Making A Case For Those Wrongly Detained In Guantanamo Bay
In the shadow of the horrific destruction of 9/11 came the first defendants who were accused, along with countless others, of somehow being involved in the dastardly and most destructive attack on US soil since Pearl Harbor. Of the many hundreds of detainees were innocents, whom even the DOJ admitted were caught up in its dragnet. But in the wake of this destruction, the nation had no appetite for legal niceties. Few if any law or communications firms wanted to carry the load on this.
Languishing in Guantanamo Bay were a dozen Kuwaiti citizens, all absent due process. Three rulings by the US Supreme Court demanded it, but the political climate of the time saw no execution of the High Court’s rulings. Enter leading law firms and LEVICK, willing to take the extraordinary criticism for defending Arab detainees, even though evidence pointed towards innocence for almost all of them.

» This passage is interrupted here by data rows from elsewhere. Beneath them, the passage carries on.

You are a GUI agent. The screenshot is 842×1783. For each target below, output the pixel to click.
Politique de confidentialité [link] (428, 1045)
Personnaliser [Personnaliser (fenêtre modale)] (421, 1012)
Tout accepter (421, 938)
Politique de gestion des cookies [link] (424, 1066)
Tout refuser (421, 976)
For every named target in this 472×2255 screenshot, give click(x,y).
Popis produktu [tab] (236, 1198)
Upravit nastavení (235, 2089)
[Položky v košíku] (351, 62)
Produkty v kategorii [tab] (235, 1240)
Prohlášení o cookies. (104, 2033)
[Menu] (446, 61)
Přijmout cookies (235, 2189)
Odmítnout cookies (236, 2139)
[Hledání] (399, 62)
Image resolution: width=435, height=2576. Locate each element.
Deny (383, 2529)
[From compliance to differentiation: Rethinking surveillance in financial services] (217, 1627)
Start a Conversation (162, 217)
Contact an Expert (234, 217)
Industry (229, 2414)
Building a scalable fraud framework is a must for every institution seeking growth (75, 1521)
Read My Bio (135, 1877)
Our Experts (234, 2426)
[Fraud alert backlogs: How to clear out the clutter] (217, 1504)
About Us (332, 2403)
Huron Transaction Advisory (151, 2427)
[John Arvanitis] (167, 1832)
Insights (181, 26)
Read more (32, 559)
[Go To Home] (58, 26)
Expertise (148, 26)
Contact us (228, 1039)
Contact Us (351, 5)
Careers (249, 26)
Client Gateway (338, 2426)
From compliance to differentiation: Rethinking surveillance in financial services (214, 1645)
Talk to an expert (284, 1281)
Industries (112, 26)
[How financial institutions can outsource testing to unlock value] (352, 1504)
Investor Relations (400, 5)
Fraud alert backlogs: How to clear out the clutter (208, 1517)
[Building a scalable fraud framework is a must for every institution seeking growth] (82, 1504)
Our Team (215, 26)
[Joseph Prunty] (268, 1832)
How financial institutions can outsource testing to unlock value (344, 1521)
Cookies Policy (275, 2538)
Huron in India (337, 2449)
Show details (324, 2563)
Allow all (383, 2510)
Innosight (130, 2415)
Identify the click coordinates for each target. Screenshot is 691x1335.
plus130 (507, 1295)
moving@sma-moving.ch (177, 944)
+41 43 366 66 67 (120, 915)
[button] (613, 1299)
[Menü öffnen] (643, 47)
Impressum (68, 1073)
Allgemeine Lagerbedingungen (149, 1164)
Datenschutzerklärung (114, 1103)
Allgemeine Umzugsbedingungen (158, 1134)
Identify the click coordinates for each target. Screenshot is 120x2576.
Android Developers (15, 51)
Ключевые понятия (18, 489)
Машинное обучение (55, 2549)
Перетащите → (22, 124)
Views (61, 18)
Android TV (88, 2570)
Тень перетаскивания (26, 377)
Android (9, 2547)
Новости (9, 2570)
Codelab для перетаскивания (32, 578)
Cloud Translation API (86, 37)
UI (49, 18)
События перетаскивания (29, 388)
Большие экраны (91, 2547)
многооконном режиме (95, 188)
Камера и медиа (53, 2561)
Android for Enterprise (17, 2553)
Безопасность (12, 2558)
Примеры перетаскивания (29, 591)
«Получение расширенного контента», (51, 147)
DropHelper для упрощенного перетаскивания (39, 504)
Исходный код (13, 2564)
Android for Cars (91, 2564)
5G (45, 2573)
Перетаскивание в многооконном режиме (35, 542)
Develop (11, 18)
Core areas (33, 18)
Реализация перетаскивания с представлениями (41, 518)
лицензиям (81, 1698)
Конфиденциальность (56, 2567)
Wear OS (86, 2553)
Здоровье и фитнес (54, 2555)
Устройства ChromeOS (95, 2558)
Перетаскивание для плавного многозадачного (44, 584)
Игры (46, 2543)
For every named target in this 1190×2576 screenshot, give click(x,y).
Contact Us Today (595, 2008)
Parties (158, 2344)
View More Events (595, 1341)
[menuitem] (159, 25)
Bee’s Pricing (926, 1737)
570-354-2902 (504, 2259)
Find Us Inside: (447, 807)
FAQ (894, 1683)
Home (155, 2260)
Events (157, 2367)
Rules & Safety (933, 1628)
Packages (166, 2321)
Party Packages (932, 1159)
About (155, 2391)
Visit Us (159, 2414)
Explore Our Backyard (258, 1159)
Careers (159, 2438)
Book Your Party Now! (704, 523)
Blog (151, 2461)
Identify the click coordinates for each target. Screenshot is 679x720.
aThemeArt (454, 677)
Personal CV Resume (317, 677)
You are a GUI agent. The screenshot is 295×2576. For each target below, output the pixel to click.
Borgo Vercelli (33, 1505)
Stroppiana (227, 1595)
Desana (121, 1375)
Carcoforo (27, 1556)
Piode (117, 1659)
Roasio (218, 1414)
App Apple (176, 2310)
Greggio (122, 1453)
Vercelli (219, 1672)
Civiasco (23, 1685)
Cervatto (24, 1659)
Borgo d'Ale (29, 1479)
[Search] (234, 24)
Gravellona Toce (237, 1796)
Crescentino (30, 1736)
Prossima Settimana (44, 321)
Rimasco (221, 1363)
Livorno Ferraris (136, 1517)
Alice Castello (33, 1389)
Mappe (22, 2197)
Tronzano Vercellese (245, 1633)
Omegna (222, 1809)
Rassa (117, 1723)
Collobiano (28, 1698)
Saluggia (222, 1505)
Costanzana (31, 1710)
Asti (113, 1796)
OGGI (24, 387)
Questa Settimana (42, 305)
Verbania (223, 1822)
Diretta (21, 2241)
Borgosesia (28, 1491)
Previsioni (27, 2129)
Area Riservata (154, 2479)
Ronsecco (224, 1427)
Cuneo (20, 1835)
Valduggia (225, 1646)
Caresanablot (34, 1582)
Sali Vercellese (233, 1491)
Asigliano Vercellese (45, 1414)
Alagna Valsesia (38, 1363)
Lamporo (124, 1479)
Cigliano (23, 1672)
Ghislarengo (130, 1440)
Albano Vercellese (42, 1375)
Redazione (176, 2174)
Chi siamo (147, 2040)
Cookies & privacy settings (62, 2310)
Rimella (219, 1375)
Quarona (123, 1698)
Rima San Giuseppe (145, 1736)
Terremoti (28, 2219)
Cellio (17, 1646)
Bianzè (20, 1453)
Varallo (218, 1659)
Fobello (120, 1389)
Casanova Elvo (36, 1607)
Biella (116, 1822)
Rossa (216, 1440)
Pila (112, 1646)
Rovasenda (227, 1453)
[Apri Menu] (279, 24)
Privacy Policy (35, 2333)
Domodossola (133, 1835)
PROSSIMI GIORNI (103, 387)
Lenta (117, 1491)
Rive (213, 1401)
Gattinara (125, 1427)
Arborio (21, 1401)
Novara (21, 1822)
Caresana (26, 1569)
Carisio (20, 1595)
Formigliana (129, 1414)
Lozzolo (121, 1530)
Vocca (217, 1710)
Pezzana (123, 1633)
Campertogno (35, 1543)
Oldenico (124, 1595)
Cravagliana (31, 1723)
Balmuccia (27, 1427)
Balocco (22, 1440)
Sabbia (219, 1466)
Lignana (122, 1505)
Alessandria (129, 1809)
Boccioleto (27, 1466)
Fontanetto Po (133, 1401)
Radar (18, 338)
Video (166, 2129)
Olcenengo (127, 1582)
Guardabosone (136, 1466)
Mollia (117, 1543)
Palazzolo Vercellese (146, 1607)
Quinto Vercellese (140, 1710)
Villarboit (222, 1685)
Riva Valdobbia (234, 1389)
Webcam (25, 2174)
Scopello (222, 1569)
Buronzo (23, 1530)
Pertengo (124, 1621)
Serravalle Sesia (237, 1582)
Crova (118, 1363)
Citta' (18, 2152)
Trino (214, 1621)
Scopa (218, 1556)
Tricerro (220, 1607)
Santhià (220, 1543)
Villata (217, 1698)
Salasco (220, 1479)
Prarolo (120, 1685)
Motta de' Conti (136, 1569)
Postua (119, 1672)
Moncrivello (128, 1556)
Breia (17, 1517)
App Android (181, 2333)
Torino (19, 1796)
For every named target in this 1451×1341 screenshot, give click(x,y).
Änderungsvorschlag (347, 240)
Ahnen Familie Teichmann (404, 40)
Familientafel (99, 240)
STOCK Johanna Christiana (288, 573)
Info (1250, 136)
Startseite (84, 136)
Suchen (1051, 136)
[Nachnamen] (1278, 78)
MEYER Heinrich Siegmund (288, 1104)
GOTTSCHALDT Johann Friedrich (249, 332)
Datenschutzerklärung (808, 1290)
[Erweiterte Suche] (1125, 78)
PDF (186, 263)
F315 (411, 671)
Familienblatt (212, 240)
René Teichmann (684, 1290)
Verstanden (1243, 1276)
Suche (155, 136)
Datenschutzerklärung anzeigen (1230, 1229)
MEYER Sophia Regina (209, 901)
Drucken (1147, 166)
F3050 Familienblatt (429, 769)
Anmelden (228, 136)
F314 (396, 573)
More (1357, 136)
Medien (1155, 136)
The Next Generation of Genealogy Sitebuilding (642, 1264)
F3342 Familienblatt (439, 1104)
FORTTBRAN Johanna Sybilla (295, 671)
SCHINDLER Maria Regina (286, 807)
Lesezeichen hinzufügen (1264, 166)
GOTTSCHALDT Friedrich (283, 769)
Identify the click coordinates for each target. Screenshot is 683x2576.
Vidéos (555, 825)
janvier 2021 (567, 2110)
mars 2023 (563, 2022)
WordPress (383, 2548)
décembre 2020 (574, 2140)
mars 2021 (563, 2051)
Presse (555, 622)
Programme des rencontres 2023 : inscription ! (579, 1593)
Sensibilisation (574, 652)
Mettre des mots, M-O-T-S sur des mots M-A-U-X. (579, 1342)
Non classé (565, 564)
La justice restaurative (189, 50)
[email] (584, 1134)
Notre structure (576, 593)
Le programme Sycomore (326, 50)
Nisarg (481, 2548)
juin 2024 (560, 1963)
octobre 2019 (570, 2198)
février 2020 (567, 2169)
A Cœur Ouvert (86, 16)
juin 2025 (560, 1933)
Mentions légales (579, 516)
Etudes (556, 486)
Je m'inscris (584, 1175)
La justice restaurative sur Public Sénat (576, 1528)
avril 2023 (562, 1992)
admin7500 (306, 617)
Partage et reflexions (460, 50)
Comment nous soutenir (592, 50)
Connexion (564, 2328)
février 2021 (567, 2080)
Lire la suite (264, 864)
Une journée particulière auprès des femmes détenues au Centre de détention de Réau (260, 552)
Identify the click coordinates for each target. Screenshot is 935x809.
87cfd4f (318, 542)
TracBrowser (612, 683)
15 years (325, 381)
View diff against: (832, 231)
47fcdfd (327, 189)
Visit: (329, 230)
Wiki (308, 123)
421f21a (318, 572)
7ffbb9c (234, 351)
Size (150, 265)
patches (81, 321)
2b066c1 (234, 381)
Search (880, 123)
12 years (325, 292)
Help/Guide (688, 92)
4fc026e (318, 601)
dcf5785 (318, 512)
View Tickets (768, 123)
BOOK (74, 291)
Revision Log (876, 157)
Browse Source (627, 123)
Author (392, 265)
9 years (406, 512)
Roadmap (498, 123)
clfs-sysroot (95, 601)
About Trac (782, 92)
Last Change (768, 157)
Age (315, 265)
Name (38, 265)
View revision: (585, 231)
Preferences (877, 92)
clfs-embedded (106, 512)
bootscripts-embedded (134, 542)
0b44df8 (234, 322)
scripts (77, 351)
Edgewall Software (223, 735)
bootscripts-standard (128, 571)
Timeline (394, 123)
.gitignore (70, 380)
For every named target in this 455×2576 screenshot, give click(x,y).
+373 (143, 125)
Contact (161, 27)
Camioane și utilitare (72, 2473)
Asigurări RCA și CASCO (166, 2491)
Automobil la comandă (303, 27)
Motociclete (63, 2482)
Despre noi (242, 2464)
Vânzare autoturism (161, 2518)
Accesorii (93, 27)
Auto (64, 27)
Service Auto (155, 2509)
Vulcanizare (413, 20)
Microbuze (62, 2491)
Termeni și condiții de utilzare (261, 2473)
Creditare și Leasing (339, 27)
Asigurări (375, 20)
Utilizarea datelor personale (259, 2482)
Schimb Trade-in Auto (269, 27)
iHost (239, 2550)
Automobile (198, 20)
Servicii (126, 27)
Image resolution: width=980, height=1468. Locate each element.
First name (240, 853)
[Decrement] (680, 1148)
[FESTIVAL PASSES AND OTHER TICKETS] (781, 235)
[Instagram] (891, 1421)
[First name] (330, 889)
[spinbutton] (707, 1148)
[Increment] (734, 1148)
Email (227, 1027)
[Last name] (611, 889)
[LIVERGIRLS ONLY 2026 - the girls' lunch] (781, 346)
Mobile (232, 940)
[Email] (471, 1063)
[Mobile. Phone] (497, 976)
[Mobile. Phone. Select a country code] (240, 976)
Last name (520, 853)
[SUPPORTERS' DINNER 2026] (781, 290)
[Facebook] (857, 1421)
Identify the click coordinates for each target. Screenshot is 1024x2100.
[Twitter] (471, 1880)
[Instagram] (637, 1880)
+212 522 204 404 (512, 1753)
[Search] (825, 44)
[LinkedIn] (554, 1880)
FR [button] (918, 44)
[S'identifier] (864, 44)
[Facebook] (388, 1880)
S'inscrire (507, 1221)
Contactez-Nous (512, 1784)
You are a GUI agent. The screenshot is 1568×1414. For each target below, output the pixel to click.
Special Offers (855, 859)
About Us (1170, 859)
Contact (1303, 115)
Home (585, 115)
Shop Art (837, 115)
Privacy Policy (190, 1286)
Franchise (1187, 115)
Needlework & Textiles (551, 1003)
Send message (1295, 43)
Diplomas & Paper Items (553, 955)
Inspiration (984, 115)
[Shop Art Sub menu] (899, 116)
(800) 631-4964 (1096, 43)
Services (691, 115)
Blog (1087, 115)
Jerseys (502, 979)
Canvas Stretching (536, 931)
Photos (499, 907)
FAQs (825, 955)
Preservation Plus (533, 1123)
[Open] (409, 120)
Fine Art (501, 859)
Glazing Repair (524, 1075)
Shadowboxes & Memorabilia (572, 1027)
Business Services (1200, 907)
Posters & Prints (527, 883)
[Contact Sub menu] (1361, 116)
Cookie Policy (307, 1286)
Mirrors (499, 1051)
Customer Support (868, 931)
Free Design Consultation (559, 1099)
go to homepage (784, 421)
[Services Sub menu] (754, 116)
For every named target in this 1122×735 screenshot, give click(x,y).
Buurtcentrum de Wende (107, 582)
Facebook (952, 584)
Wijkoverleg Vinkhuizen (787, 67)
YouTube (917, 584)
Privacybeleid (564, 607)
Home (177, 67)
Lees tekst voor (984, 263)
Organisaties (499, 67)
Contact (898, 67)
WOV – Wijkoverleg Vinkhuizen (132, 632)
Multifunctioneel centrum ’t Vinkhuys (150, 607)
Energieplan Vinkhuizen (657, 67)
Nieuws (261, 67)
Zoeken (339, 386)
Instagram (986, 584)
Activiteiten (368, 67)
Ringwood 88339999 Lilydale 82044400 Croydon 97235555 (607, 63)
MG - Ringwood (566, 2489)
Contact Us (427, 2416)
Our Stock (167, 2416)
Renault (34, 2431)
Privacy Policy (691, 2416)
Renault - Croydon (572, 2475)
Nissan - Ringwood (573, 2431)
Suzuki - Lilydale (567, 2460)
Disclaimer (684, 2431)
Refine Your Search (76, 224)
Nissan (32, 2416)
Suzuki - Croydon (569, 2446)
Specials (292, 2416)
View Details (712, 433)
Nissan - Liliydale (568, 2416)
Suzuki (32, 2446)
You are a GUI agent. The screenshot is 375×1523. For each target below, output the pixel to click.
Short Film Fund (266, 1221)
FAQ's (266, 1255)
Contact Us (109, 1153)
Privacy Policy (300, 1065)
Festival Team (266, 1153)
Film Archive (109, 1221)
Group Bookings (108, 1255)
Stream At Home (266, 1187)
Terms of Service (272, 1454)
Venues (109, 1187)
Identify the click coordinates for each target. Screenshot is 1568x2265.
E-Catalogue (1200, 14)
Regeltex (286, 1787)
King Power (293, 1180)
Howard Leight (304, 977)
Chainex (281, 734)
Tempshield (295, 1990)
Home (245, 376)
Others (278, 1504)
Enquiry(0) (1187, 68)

The first aspect of the campaign was to change the conversation from guilt or innocence to due process. If they are guilty let them be tried and punished. If they are innocent let them either be charged or released. With no sympathetic American media, the campaign began in the UK and focused first on the father of one of the detainees, an Air Force pilot who was the only recipient of both Kuwait and US medals for heroism. Step by step, Kuwait’s long history of allegiance to US interests and its commitment against terrorism began to become part of the narrative along with America’s historic commitment to due process.
Over time, editorials in favor of legal rights for the detainees appeared in 98 of the top 100 US newspapers and as pressure built, all but one were rendered and released.